O especialista considera que ainda não há cura, mas acredita que as pesquisas em nanotecnologia e com células-tronco possam minimizar muito os efeitos. “Hoje ela é facilmente detectada porque se mostra com uma baixa visão em adultos jovens, são lesões amareladas no fundo do olho, uma atrofia macular”, explica ao lembrar que ela é melhor acompanhada por profissionais retinólogos.
Ainda de acordo com o oftalmo, não há formulas mágicas para frear a doença, mas existem vitaminas, alimentação saudável e um estilo de vida equilibrado que podem evitar a piora progressiva. “Mas ela progride até um certo ponto e tende a se estabilizar. Em algumas pessoas acaba evoluindo para a perda de visão, chegando até 5% a 20% da capacidade visual. Mas em um número de pessoas ela estabiliza confirmando uma acuidade maior e uma vida praticamente normal”, destacou.
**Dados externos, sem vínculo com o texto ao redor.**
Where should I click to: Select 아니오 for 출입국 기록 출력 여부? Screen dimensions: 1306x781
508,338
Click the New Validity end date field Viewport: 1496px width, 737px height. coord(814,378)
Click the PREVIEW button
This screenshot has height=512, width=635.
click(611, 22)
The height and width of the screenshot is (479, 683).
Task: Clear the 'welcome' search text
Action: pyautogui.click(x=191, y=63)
Um pouco mais sobre a doença
A doença de Stargardt é a forma mais comum de degeneração macular juvenil. Nela ocorre a perda progressiva das células fotorreceptoras da mácula, gerando a redução da visão central, com a preservação da visão periférica. Porém, a visão periférica também pode ser afetada em estágios mais avançados da doença e em casos mais raros. A doença aparece, normalmente, entre os 7 e 20 anos. A progressão varia de pessoa a pessoa, podendo se agravar após os 50 anos.
Quase sempre é herdada sob a forma autossômica recessiva. Ambos os pais, chamados portadores do gene, transmitem a doença, ainda que eles próprios não sejam afetados, porque têm apenas uma cópia do gene (são necessários dois genes alterados para que a doença apareça). O risco de uma criança ter Stargardt quando os pais são portadores do gene é de 25% em cada gestação. Nesse caso a criança herda uma cópia do gene da Stargardt de cada um dos pais. Alguns dos genes causadores da doença já foram localizados.
Pesquisas recentes comprovam que o Stargardt pode, em casos mais raros, ocorrer pela mutação dos genes dominantes ELOVL4 e PROM1. Por serem genes dominantes, a presença de somente um gene afetado é suficiente para manifestar a doença.
Suas mutações estão sendo estudadas, a fim de que se possa entender melhor os mecanismos que causam a doença e se desenvolver um tratamento. Há pesquisas em curso, em vários países, que estudam diferentes formas de tratamento para a doença como medicamentos, terapia gênica, cirurgia de implante com células-tronco e até mesmo implante de chip, conhecido como Olho Biônico.
Estima-se que na população brasileira uma a cada 10 mil pessoas tenham Stargardt.
Sua relação com as distrofias retinianas
Ela é responsável por aproximadamente 7% das distrofias retinianas. Recentemente, uma pesquisa com animais comprovou que o uso de lentes escuras, sempre que houver luz solar, é importante para impedir a progressão da doença.
A doença Fundus flavimaculatus é geralmente de padrão autossômico recessivo, caracterizada ao exame pela presença de flecks amarelados no nível do epitélio pigmentado da retina. Estes podem aparecer na periferia da retina e permanecer confinados a ela, porém mais frequentemente localizam-se na área macular. O prognóstico varia bastante entre os pacientes. Na maioria dos casos, especialmente no início, o exame eletrorretinográfico é normal.